A one-on-one meeting in an professional environment is the best way to discuss issues, develop a good rapport between the employee and the employer.
A one- on-one meeting should not be made into a status update meeting and should be more oriented to the employee and not the work. This will enable the employee to feel comfortable and more honest with the manager.
An article in officevibe.com lists out the structure for a one-on-one meeting.
* The comfort of the employee should be the first priority and to achieve this the meeting can start with a informal catch up. You can start by asking how their life is going outside work.
* You have to start listening instead of just talking. If the employee is feeling hesitant encourage them to open up.
One pro-tip for this part of the meeting is to pause for 3-4 seconds before responding to what they just said. This allows them to dive deeper into what they were just saying.
* If your employee does not have enough points to talk out. Then you start speaking your mind and tell them how they can improve in their career. Now and then start using some questions to get the conversation going.
* Instead of leaving the conversation as soon as it ends, come up with a follow-up plan in relation to what was discussed.
These meetings at times can be very difficult for the managers who are not much experienced. Here are a few tips for the managers.
* A prime point to be remembered is that it is the employees' meeting and you should focus on the employee.
* Ask them their opinion on how they want you to treat them.
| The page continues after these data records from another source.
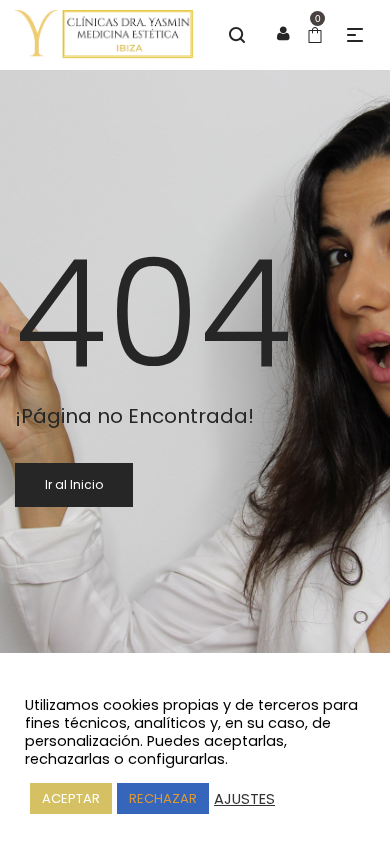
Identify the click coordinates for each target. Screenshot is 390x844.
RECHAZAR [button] (163, 798)
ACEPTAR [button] (71, 798)
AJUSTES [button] (244, 799)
Feel free to prompt them to get the discussion going with yes/no questions about leadership behaviours you have.
* Inform your employee 24 hours before the meeting so that they can prepare for it.
* Start taking notes of what your employee is saying. This will come in handy to review during your next meeting.
Remember that one-on-ones are your best opportunity to discover what is on an employee’s mind. It’s a chance to have a private, informal chat about what they like and don’t like.